Among the first to try is Felicia Flaherty, 24, a competitive swimmer and model from Rockville, Maryland. As if she has all the time in the world, Flaherty spirals her way down to the bottom of the dive well, where Alba stands in full scuba gear. Eyes wide despite the stinging chlorine, Flaherty smiles at Alba and then playfully blows a stream of bubbles like a kiss. When she finally surfaces, 45 seconds later – an eternity – the other mermaids cheer and applaud.
Klepper, whose blue and purple dreadlocks are a sea creature all on their own, doesn’t fare as well. Her first dive – a series of frenetic backflips and barrel rolls – lasts only 20 seconds. Her second dive is even shorter, and she surfaces gasping for air. “Well, that was fun,” she says brightly, trying to regain her composure for a third pass. Later, she explains that she breathed in water and “it felt like I was drowning the whole time.”
In the coming days, both Klepper and Tickner learn they didn’t make the pod. Only three people did: Flaherty, Baker and Michelle Mozdzen, 33, a competitive swimmer from Arizona who also won the weekend’s Merlympics. That brings the number of mermaids in Circus Siren Pod to 17.

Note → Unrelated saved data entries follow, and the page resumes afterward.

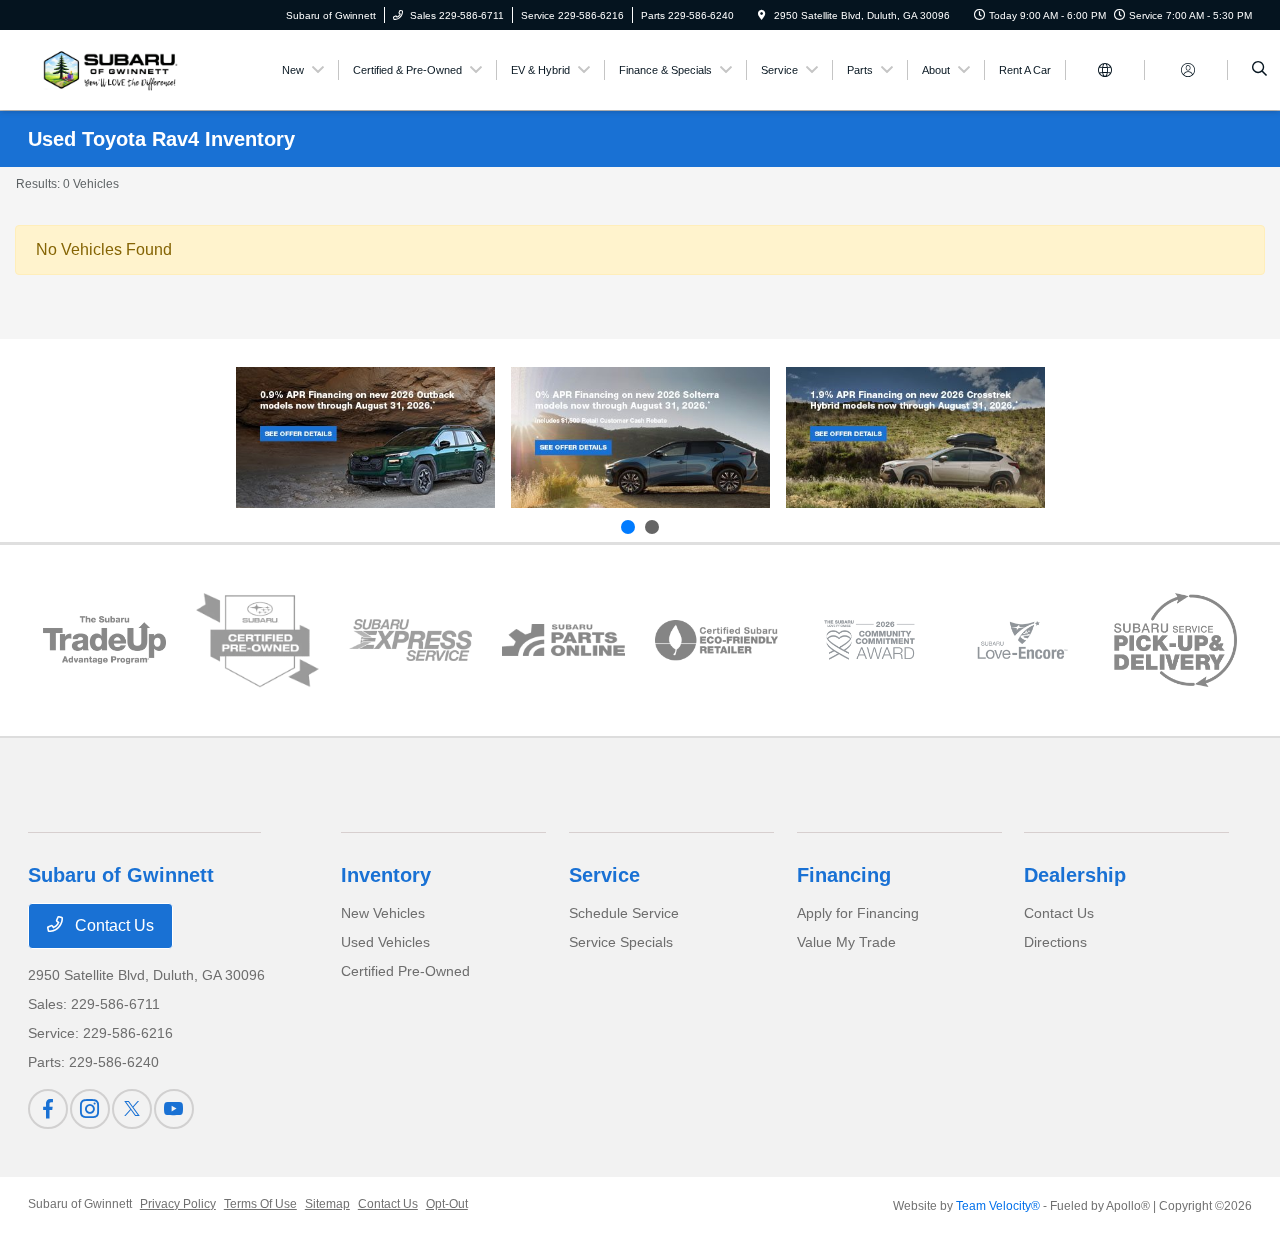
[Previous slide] (628, 527)
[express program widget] (410, 640)
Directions (1055, 942)
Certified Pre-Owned (405, 971)
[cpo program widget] (257, 640)
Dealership (1075, 875)
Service (604, 875)
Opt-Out (447, 1204)
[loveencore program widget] (1022, 640)
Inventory (386, 875)
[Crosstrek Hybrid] (915, 437)
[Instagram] (90, 1109)
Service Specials (621, 942)
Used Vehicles (385, 942)
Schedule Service (624, 913)
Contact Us (112, 925)
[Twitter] (132, 1109)
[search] (1259, 70)
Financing (844, 875)
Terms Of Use (260, 1204)
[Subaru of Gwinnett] (106, 68)
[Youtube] (174, 1109)
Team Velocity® (998, 1206)
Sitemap (327, 1204)
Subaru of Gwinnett (80, 1204)
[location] (762, 15)
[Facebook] (48, 1109)
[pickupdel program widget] (1175, 640)
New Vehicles (383, 913)
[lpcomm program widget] (869, 640)
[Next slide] (652, 527)
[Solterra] (640, 437)
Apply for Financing (858, 913)
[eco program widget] (716, 640)
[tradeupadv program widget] (104, 640)
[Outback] (365, 437)
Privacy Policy (178, 1204)
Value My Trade (846, 942)
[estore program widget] (563, 640)
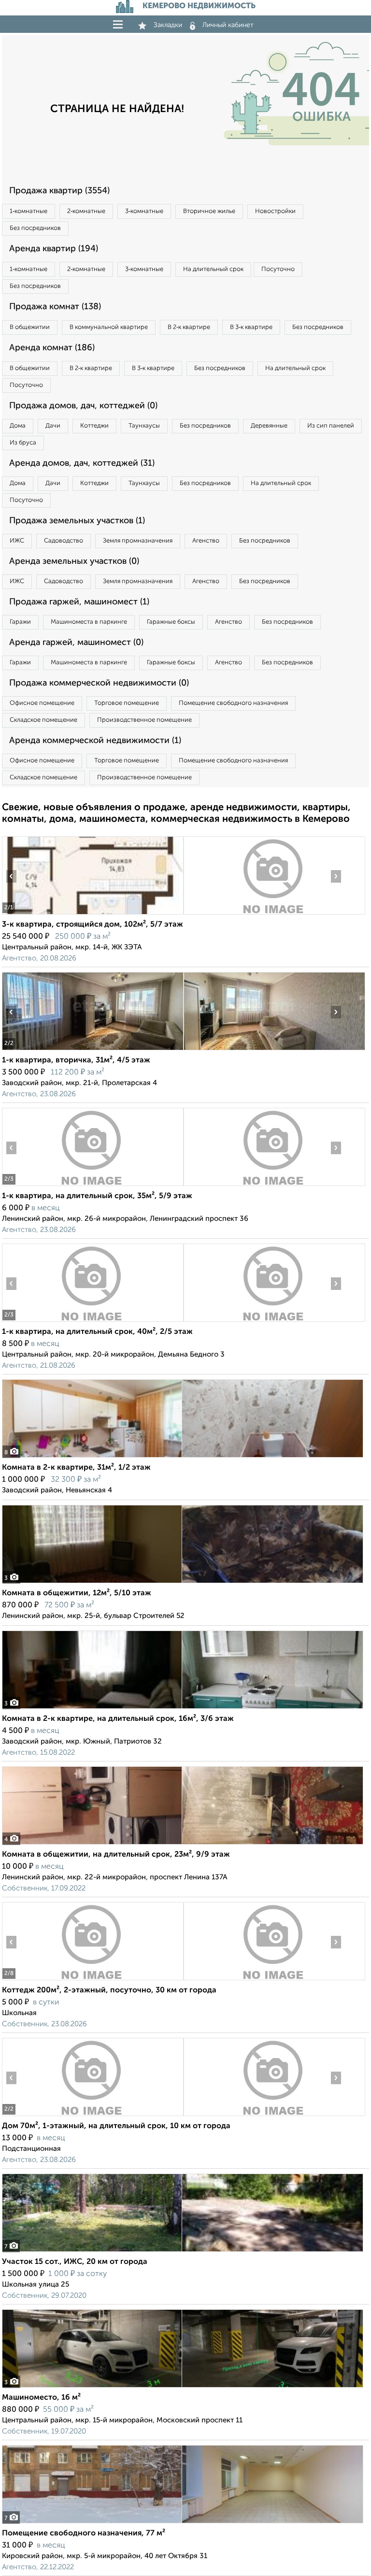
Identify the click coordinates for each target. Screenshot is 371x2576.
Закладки (168, 25)
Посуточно (278, 269)
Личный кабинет (228, 25)
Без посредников (35, 228)
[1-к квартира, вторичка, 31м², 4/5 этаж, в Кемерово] (92, 1050)
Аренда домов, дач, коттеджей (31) (82, 463)
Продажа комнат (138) (55, 306)
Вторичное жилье (209, 211)
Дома (18, 426)
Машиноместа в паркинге (89, 622)
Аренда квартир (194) (53, 248)
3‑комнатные (144, 211)
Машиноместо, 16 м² (41, 2398)
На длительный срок (213, 269)
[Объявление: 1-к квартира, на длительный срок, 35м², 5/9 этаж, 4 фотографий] (92, 1186)
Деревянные (269, 426)
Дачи (52, 426)
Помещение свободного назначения (233, 703)
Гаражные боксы (171, 622)
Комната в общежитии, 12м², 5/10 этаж (76, 1593)
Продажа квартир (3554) (59, 190)
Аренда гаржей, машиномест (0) (76, 642)
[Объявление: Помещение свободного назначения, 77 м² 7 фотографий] (182, 2523)
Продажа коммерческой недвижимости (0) (99, 683)
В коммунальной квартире (109, 327)
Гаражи (20, 622)
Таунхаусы (144, 426)
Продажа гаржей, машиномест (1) (79, 602)
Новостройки (275, 211)
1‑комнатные (28, 211)
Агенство (205, 541)
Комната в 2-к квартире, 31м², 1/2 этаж (76, 1468)
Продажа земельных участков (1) (77, 520)
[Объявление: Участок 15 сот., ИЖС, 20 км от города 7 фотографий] (182, 2251)
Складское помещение (43, 720)
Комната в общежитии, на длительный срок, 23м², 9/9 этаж (116, 1855)
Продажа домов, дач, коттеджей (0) (83, 405)
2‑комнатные (86, 211)
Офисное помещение (42, 703)
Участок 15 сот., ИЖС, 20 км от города (74, 2262)
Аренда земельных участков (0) (74, 561)
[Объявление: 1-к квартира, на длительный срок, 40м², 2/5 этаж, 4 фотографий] (92, 1321)
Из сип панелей (330, 426)
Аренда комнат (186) (52, 347)
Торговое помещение (126, 703)
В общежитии (30, 327)
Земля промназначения (137, 541)
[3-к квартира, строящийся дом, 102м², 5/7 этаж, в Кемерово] (92, 914)
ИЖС (17, 541)
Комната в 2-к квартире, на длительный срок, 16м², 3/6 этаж (118, 1719)
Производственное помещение (144, 720)
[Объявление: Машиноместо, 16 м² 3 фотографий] (182, 2387)
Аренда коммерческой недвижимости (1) (95, 740)
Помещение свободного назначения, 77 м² (83, 2533)
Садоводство (63, 541)
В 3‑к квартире (251, 327)
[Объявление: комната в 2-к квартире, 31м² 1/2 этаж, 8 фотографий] (182, 1457)
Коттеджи (94, 426)
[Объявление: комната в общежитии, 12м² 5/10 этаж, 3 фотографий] (182, 1583)
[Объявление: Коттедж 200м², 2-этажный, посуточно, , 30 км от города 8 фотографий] (92, 1980)
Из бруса (23, 443)
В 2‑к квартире (189, 327)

After the tryouts, a lone figure with a goldfish-hued tail skims the bottom of the dive well. As she surfaces, I realize she’s the Instagram-famous Canadian mermaid known as Nerdmaid Faith, who wears the same plastic-frame glasses in and out of the water. “Look, treasure!” she says, showing me the sequins and stick-on gems she’s gathered from the bottom of the pool – mermaid scales that have shed over the course of MerMagic Con. Nearby, a woman with long blue hair and matching lipstick pulls on a sweatshirt bearing a slogan that, at this point, seems self-evident: “Mermaids are real.”